Laboratory study on "intracranial hypotension" created by pumping the chamber of a hydrocephalus shunt
© Bromby et al; licensee BioMed Central Ltd. 2007
Received: 09 January 2007
Accepted: 26 March 2007
Published: 26 March 2007
It has been reported that pumping a shunt in situ may precipitate a proximal occlusion, and/or lead to ventricular over-drainage, particularly in the context of small ventricles. In the laboratory we measured the effect of pumping the pre-chamber of hydrocephalus shunts on intracranial hypotension.
Materials and methods
A simple physical model of the CSF space in a hydrocephalic patient was constructed with appropriate compliance, CSF production and circulation. This was used to test eleven different hydrocephalus shunts. The lowest pressure obtained, the number of pumps needed to reach this pressure, and the maximum pressure change with a single pump, were recorded.

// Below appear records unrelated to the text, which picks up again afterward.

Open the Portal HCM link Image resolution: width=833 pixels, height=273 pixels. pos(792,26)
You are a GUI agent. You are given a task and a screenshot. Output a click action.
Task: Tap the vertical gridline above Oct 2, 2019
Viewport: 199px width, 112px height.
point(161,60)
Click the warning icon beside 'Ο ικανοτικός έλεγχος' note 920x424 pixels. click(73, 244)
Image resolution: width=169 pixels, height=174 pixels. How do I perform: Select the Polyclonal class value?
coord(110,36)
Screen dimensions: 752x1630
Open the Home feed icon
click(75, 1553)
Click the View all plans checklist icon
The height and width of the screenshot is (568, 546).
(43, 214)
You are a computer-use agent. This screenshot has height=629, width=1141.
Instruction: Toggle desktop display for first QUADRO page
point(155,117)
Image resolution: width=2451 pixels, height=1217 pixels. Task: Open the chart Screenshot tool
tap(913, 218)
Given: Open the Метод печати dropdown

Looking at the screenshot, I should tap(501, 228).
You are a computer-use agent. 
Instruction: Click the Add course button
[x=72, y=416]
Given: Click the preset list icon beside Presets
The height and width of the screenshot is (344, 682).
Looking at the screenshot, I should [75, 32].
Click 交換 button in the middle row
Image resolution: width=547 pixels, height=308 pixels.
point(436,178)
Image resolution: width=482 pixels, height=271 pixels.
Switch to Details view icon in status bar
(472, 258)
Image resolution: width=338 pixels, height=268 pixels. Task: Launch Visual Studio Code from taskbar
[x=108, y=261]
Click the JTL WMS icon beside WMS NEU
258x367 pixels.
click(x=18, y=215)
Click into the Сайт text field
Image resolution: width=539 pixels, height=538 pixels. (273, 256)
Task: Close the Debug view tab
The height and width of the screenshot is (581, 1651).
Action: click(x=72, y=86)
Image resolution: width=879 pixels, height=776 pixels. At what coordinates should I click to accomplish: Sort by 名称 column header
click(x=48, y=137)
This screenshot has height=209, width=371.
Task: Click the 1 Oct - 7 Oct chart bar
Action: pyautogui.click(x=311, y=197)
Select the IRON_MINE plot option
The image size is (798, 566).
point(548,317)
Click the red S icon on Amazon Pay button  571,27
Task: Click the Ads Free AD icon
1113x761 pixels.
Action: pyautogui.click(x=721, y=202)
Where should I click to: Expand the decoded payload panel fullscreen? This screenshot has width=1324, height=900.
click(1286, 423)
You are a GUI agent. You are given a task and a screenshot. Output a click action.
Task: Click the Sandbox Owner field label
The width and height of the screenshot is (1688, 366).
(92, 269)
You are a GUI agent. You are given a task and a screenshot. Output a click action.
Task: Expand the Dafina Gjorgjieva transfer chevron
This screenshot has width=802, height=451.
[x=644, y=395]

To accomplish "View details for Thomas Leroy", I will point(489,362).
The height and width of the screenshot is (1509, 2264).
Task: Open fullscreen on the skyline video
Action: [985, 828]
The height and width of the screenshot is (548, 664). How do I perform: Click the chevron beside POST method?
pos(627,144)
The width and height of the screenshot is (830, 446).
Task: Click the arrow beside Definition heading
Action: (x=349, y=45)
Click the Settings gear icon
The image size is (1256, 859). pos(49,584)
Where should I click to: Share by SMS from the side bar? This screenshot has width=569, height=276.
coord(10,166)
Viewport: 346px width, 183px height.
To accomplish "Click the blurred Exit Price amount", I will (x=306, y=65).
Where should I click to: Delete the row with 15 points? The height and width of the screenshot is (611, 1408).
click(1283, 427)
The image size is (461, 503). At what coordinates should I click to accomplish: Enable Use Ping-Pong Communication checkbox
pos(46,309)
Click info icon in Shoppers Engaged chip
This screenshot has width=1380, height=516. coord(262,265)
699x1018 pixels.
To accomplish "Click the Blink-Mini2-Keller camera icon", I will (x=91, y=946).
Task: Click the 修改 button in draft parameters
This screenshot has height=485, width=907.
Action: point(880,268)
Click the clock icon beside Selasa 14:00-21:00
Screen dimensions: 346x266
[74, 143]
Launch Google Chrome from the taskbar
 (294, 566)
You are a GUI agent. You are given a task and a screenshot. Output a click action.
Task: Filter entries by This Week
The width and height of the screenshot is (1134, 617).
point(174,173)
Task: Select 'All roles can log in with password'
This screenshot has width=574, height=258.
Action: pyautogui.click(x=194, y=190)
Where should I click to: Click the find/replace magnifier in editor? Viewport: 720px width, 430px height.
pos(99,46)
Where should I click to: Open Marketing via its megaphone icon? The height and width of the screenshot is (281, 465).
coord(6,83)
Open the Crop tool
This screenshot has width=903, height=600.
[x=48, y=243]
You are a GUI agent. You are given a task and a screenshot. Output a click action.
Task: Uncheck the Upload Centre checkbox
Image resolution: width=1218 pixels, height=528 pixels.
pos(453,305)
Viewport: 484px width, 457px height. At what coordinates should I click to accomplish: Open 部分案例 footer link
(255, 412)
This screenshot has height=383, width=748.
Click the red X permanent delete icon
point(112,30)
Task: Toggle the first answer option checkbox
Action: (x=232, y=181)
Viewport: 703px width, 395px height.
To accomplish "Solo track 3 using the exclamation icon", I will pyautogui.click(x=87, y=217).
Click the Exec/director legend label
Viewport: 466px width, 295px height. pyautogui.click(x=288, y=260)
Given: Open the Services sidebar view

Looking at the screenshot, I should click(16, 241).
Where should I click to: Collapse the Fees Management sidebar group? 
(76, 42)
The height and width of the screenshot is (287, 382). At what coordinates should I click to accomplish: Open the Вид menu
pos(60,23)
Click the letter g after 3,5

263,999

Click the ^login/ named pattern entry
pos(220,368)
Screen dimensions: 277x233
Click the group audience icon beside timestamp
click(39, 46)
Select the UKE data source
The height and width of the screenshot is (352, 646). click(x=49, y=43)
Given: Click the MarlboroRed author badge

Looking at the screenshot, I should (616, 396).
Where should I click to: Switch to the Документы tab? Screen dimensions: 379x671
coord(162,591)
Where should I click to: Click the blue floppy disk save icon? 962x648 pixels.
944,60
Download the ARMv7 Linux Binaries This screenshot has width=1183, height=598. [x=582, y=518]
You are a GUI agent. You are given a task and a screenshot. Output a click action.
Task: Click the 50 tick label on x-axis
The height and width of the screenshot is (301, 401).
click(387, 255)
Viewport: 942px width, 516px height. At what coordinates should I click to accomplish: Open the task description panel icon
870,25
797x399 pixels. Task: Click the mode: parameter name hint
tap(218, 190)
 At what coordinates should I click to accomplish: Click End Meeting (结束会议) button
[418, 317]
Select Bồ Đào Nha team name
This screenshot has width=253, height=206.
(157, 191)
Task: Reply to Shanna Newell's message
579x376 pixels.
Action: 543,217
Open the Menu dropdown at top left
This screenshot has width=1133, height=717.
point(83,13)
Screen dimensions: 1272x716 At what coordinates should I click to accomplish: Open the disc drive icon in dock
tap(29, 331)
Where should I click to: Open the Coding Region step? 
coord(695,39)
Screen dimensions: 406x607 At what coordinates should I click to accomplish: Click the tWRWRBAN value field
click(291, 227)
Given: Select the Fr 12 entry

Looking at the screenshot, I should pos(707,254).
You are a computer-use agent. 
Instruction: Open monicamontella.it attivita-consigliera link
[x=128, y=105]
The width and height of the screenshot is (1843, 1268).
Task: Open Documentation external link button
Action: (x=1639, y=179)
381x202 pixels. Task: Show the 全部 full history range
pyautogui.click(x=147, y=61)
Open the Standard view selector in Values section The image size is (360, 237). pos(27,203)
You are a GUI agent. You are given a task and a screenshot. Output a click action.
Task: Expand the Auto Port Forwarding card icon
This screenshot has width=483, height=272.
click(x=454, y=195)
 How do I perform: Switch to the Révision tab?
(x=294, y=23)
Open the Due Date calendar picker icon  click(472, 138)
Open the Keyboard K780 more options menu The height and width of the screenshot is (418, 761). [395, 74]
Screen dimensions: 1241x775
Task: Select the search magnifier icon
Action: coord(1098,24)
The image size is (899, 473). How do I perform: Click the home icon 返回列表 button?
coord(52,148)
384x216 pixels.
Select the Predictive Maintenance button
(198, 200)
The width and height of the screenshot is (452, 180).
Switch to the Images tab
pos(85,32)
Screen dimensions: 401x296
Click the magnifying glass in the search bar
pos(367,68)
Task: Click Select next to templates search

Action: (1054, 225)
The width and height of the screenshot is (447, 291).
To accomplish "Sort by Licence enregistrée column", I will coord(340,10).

All models were able to produce negative pressures ranging from -11.5 mmHg (Orbis-Sigma valve) to -233.1 mmHg (Sinu-Shunt). The number of pumps required reaching these levels ranged from 21 (PS Medical LP Reservoir) to 315 (Codman Hakim-Programmable). The maximum pressure change per pump ranged from 0.39 mmHg (Orbis-Sigma valve) to 23.1 (PS Medical LP Reservoir).
Patients, carers and professionals should be warned that 'pumping' a shunt's pre-chamber may cause a large change in intracranial pressure and predispose the patient to ventricular catheter obstruction or other complications.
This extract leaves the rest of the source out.